— What is required —
Filter the records below down to lines containing "Image".

— Records for processing —
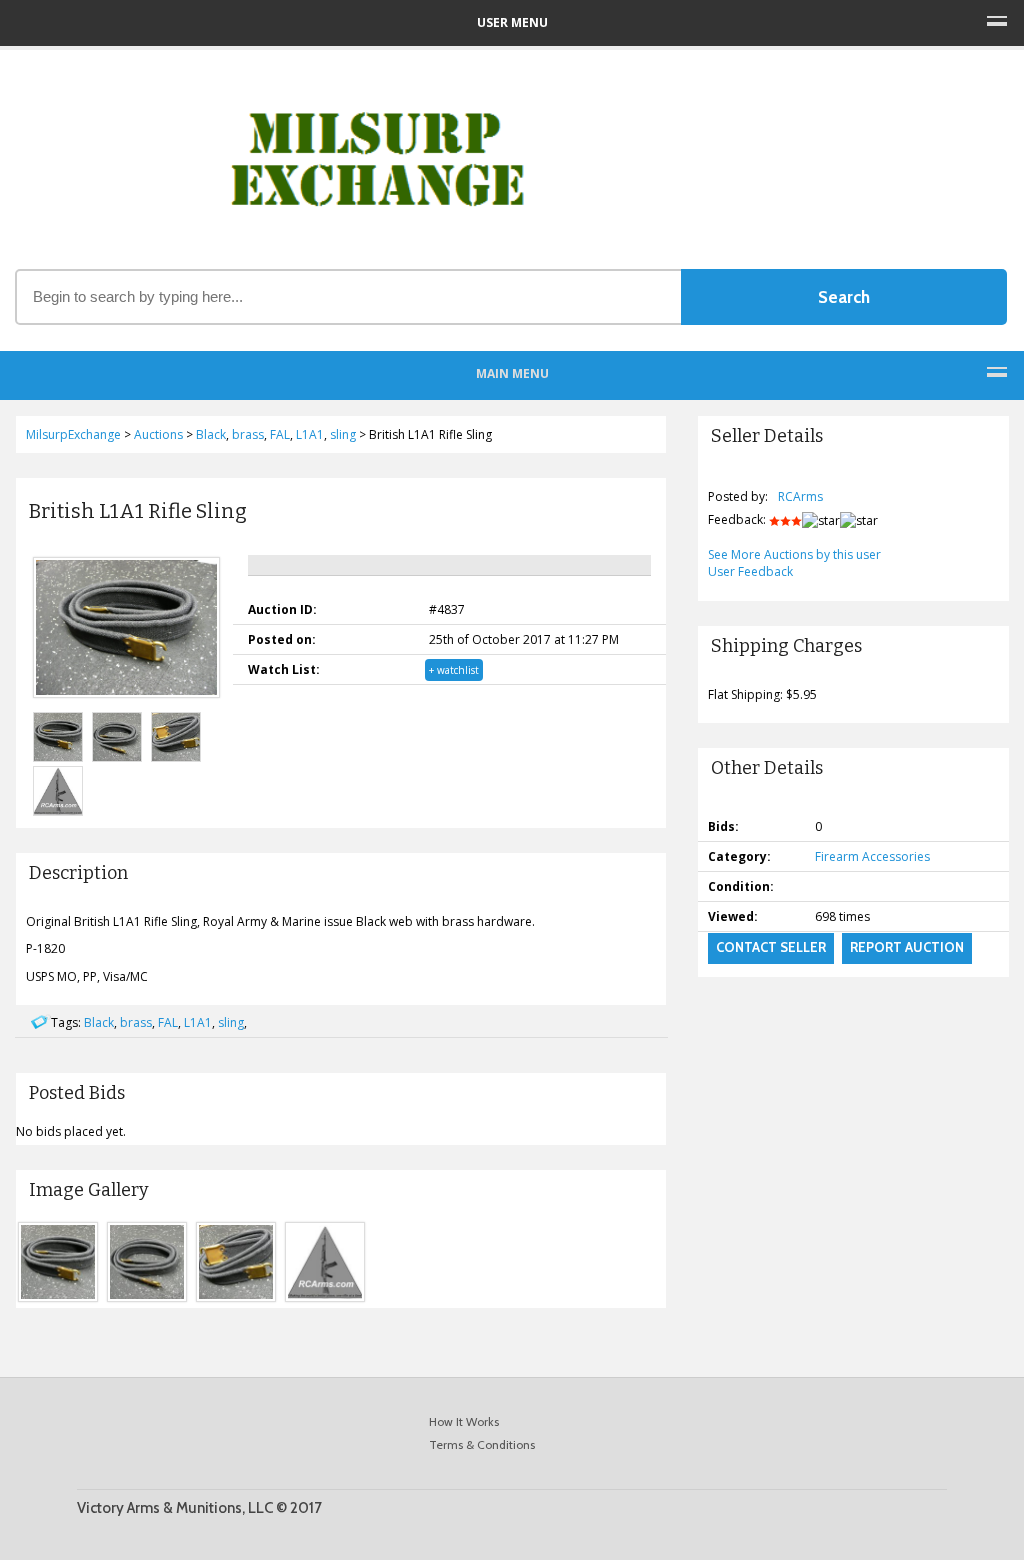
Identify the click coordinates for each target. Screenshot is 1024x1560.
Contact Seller (771, 947)
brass (136, 1022)
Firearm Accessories (872, 856)
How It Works (464, 1421)
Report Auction (907, 947)
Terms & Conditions (482, 1444)
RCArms (800, 496)
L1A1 (198, 1022)
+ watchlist (454, 670)
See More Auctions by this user (794, 554)
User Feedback (750, 571)
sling (231, 1022)
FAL (168, 1022)
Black (99, 1022)
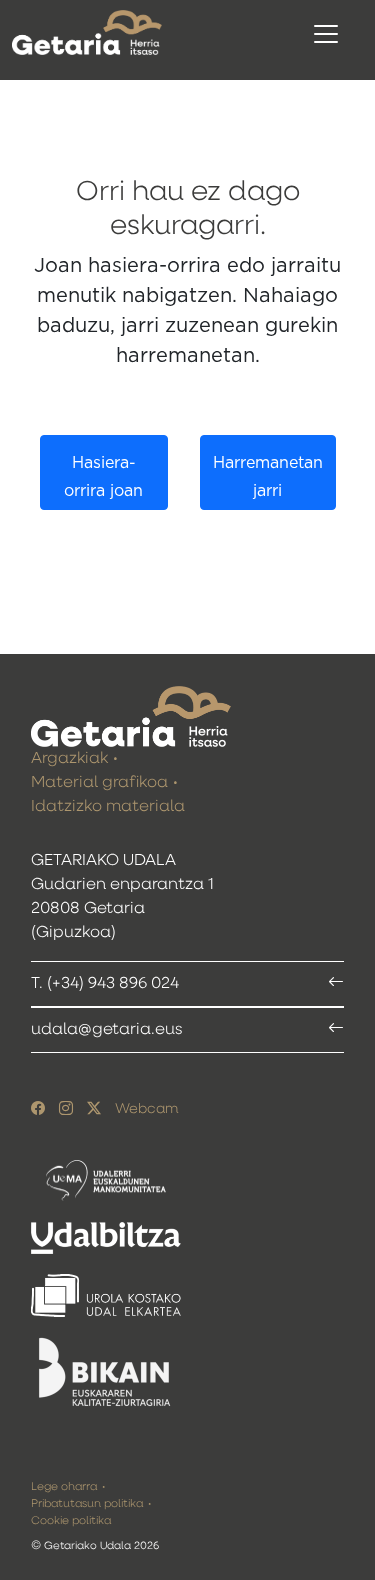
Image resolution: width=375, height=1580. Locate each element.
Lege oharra (64, 1486)
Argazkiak (69, 759)
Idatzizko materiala (108, 807)
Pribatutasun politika (87, 1503)
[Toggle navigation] (326, 34)
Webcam (146, 1109)
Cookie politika (71, 1520)
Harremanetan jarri (268, 477)
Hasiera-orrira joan (103, 477)
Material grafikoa (99, 783)
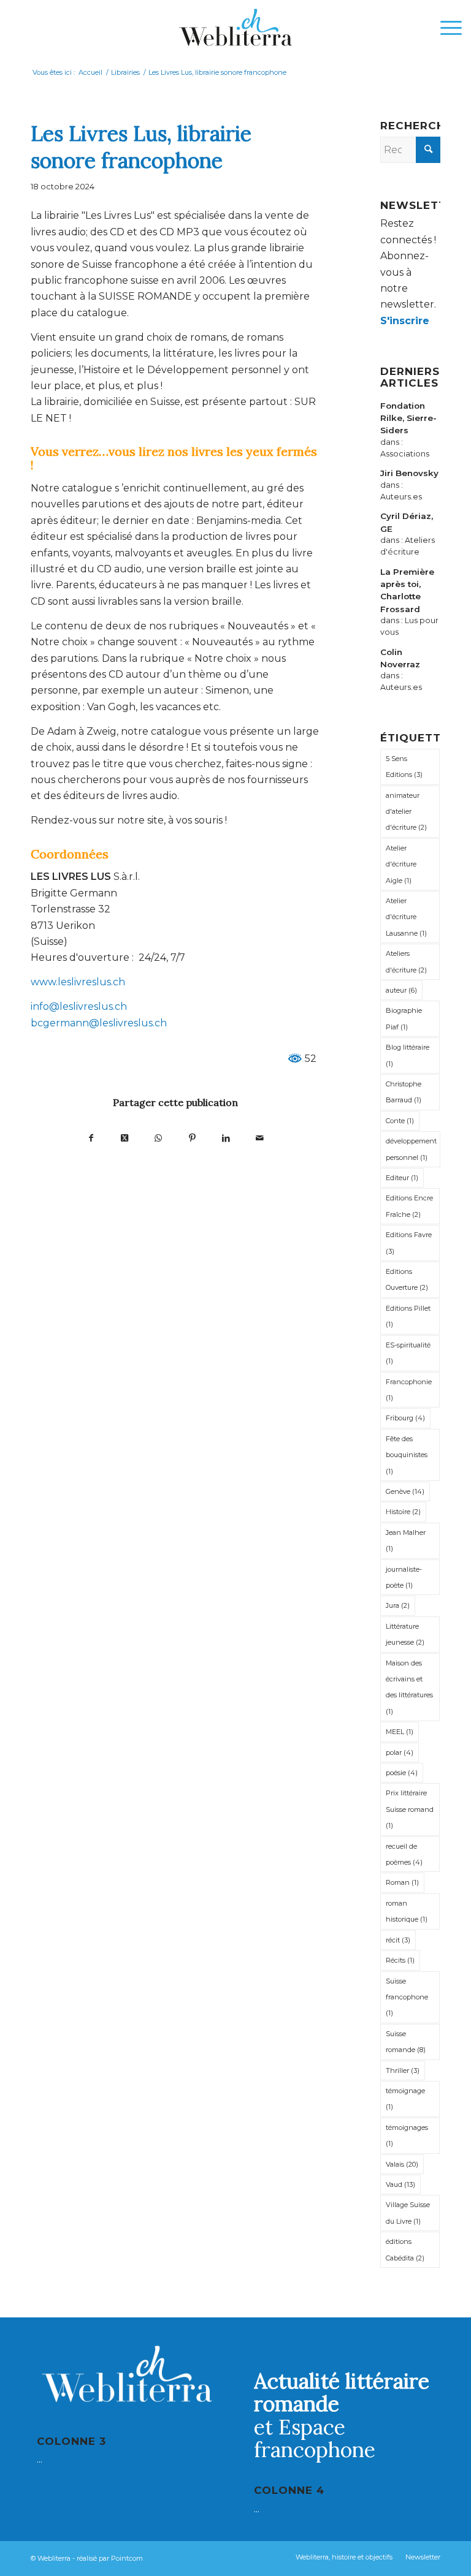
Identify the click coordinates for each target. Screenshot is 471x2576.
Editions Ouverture (407, 1279)
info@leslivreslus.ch (79, 1006)
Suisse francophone (407, 1997)
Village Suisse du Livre (408, 2212)
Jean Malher (406, 1540)
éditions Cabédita (405, 2249)
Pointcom (127, 2558)
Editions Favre (409, 1242)
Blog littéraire (407, 1055)
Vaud (400, 2184)
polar (399, 1752)
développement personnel (411, 1149)
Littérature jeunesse (405, 1634)
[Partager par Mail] (260, 1137)
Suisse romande (406, 2041)
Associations (404, 453)
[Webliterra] (235, 27)
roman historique (406, 1911)
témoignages (407, 2135)
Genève (405, 1491)
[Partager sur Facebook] (91, 1137)
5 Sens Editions (404, 766)
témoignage (405, 2098)
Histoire (403, 1511)
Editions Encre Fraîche (409, 1206)
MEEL (399, 1731)
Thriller (402, 2070)
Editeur (402, 1177)
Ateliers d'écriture (406, 961)
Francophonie (409, 1389)
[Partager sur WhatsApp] (158, 1137)
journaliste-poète (404, 1577)
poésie (402, 1772)
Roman (402, 1882)
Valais (402, 2164)
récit (398, 1940)
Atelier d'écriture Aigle (401, 864)
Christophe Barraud (403, 1092)
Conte (400, 1120)
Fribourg (405, 1418)
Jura (398, 1605)
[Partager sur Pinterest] (192, 1137)
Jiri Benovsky (409, 473)
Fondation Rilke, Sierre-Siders (408, 418)
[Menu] (445, 27)
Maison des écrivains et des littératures (409, 1687)
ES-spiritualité (408, 1353)
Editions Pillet (408, 1316)
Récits (400, 1960)
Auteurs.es (401, 496)
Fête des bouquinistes (406, 1455)
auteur (401, 990)
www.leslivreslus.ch (78, 982)
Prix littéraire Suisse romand (410, 1809)
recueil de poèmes (404, 1854)
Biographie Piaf (404, 1018)
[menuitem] (445, 27)
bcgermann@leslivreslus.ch (99, 1023)
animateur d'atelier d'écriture (406, 811)
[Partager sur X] (125, 1137)
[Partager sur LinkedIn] (226, 1137)
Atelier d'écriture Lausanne (406, 917)
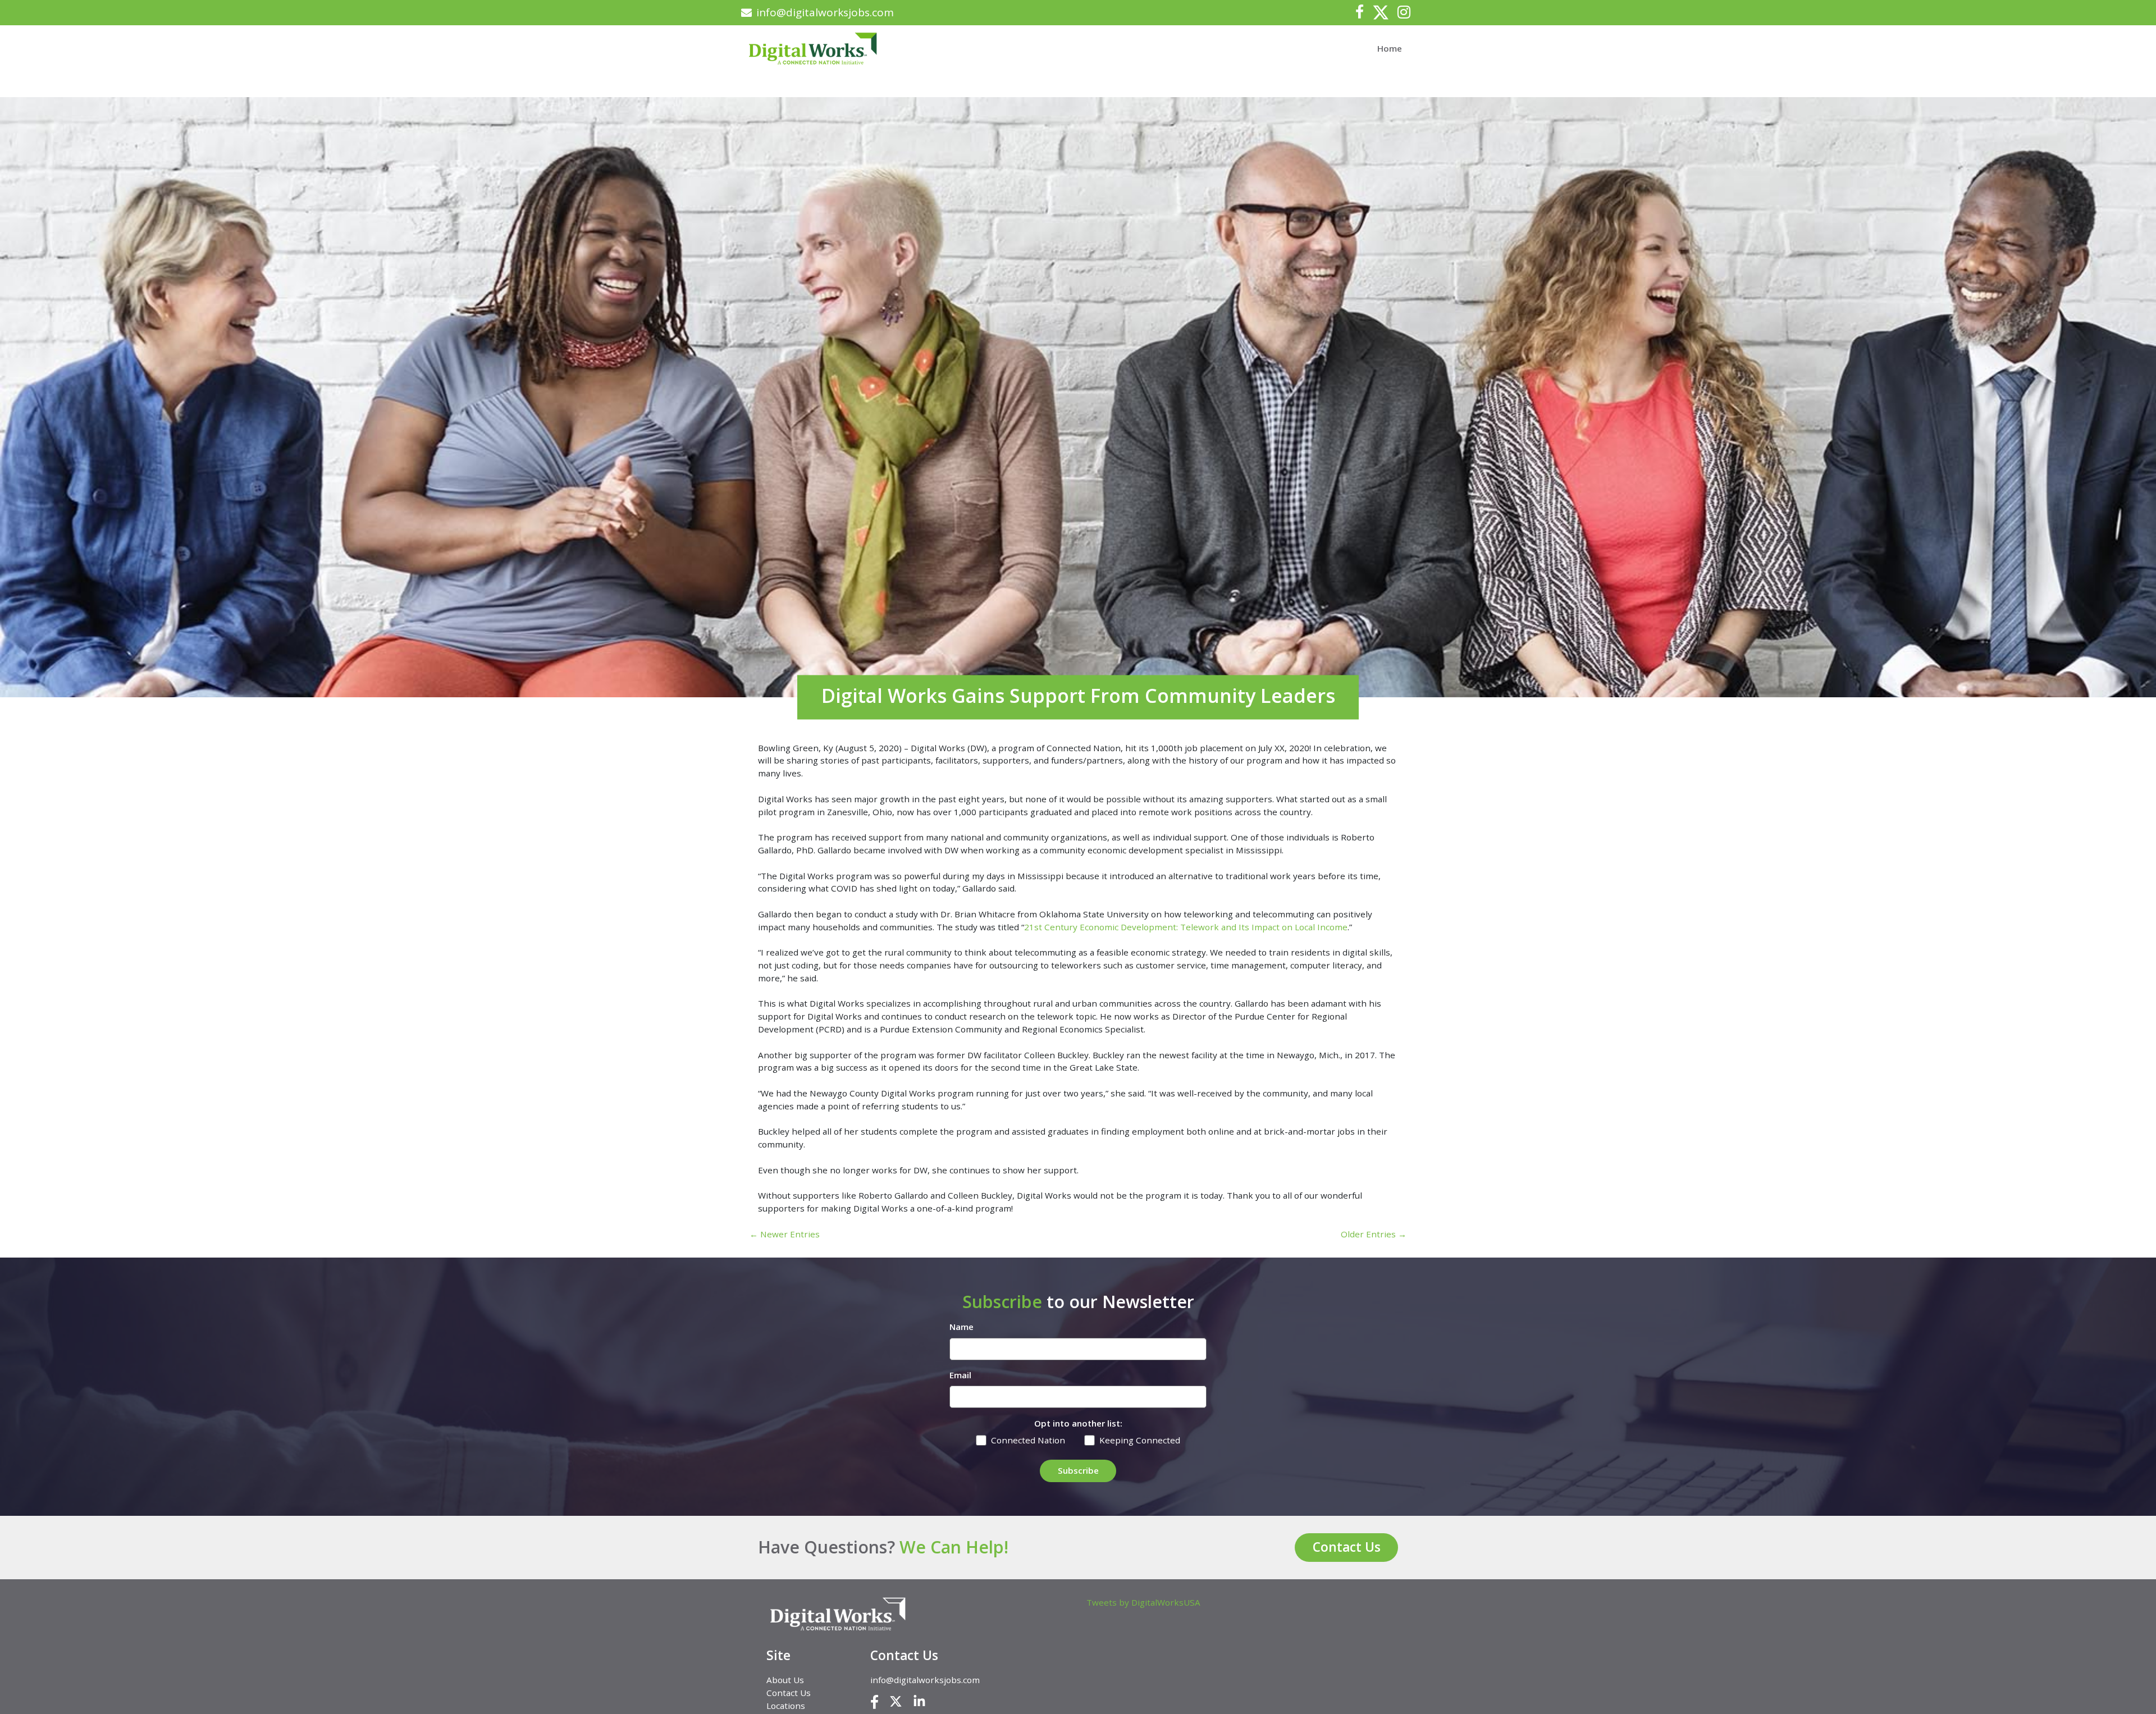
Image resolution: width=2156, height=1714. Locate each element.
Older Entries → (1373, 1234)
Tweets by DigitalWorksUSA (1143, 1602)
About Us (785, 1679)
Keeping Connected (1139, 1440)
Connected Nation (1028, 1440)
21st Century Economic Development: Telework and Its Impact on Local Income (1185, 927)
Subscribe (1078, 1470)
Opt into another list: (1078, 1423)
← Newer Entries (785, 1234)
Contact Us (1347, 1547)
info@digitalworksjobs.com (825, 12)
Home (1389, 48)
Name (961, 1326)
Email (960, 1375)
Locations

— Answer to the problem —
Image resolution: width=375, height=1580. Locate each element.
Image resolution: width=2156, height=1714. Locate each element.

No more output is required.